Stored data entries:
========================================

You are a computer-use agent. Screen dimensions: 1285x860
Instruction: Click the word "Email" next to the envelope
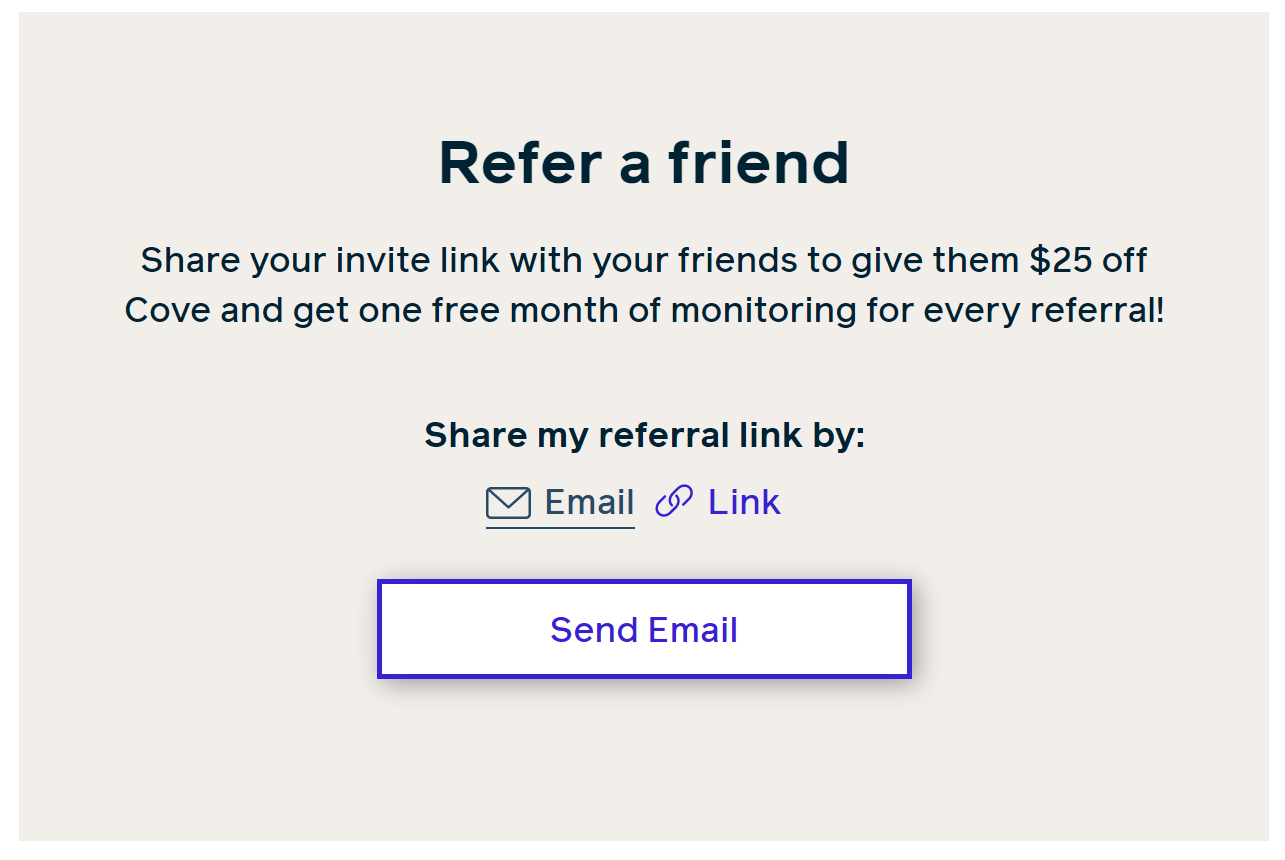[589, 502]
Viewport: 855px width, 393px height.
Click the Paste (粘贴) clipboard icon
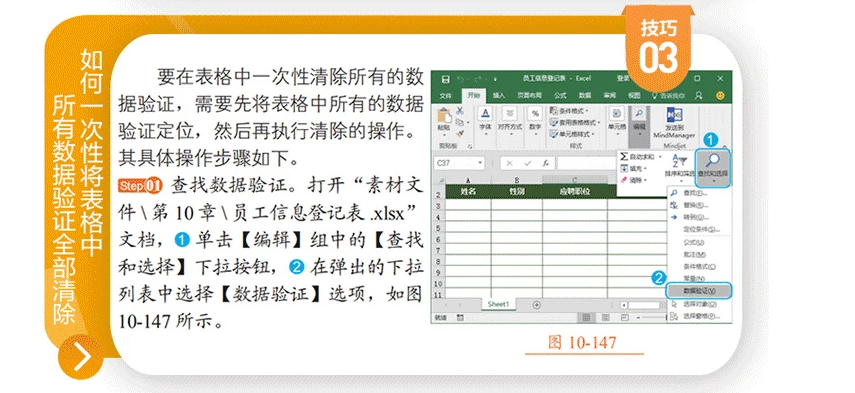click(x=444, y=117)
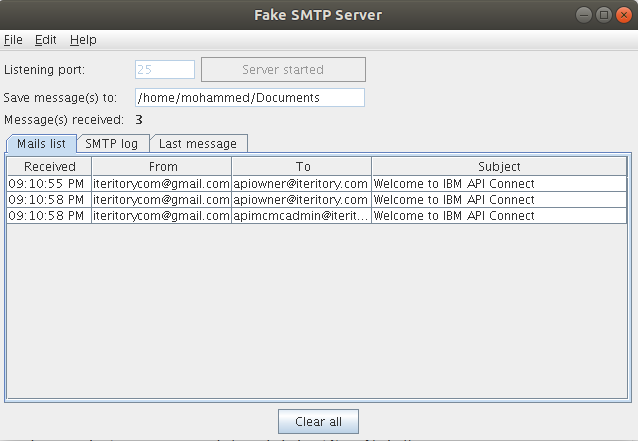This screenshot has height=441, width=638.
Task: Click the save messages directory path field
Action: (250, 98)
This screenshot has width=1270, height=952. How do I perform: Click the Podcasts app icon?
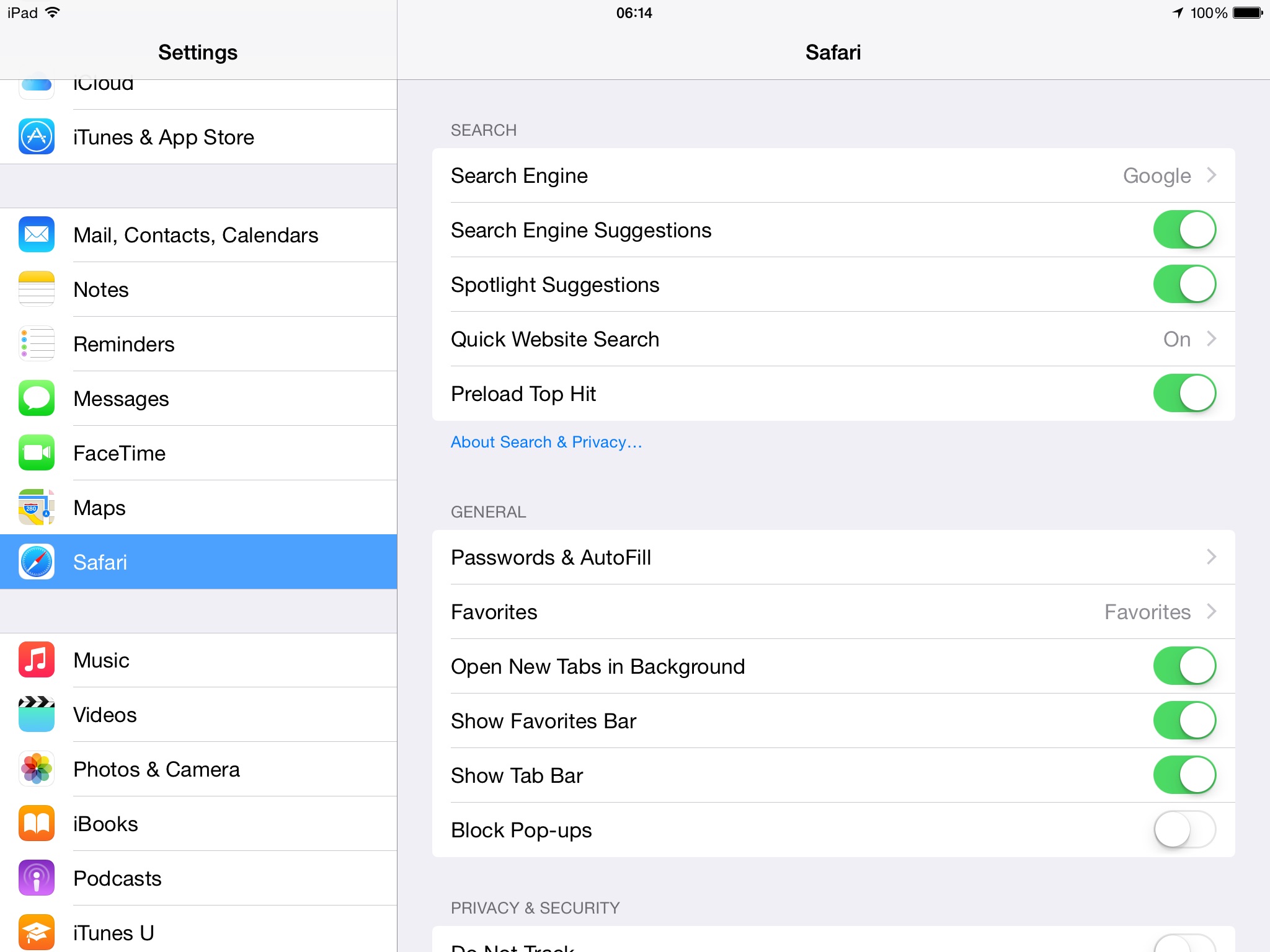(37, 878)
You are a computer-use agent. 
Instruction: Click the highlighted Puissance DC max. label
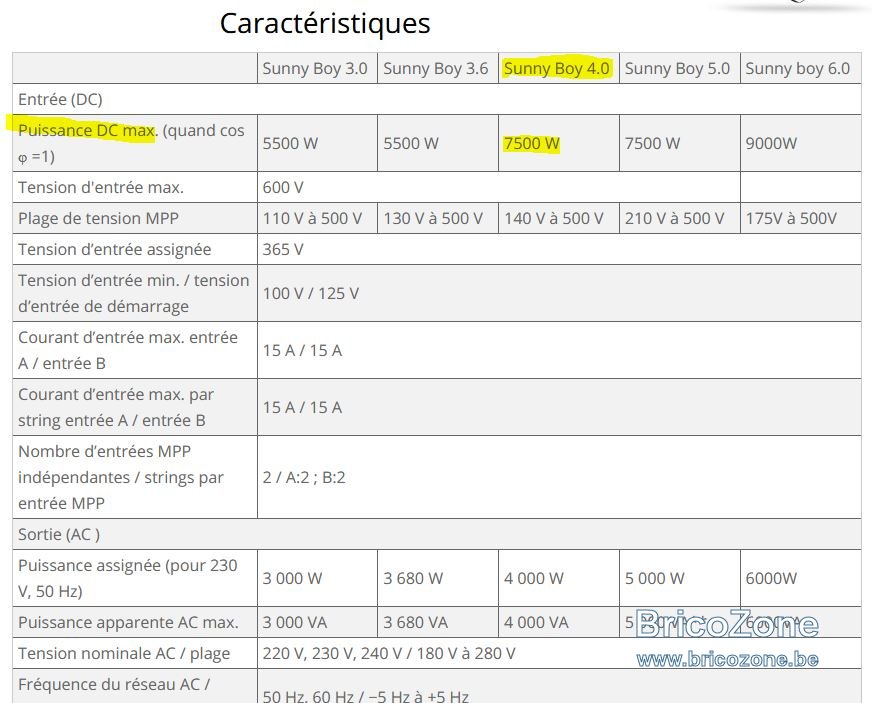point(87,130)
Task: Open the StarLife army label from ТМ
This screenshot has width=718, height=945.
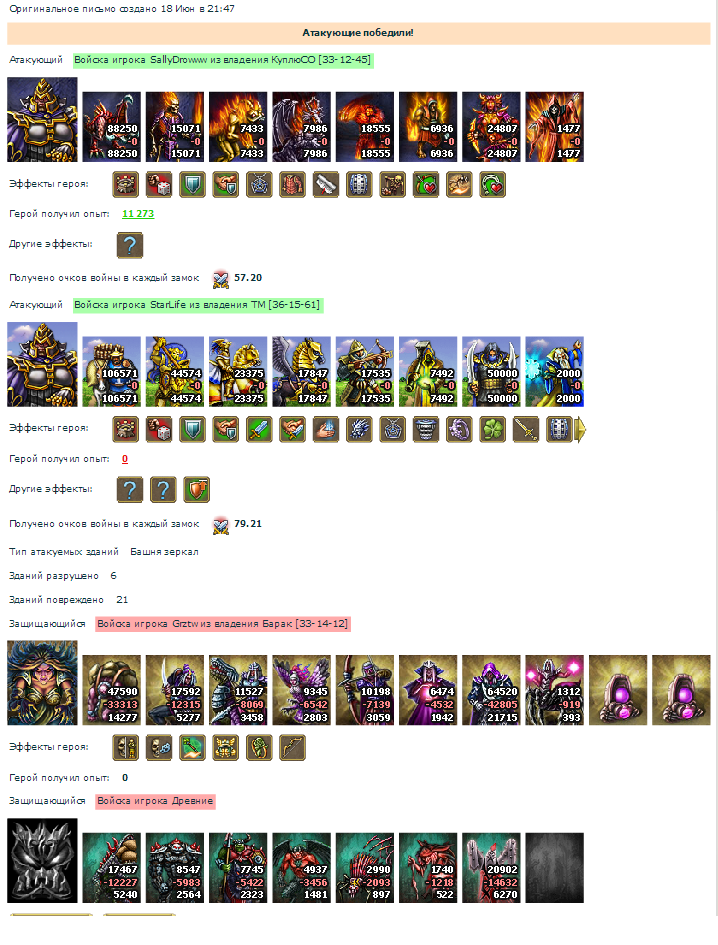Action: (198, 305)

========================================

» **DIRECTIONS FOR THIS TASK**
Give back every entry word for word, and drop the pictures as you go.

» **THE ANSWER**
You are a computer-use agent. Screen dimensions: 1285x860
Instruction: Click the word "Email" next to the envelope
[589, 502]
Viewport: 855px width, 393px height.
Click the Paste (粘贴) clipboard icon
click(x=444, y=117)
This screenshot has height=441, width=638.
Task: Click the save messages directory path field
Action: (250, 98)
This screenshot has width=1270, height=952. How do I perform: Click the Podcasts app icon?
(37, 878)
You are a computer-use agent. 
Instruction: Click the highlighted Puissance DC max. label
point(87,130)
Task: Open the StarLife army label from ТМ
This screenshot has width=718, height=945.
Action: (198, 305)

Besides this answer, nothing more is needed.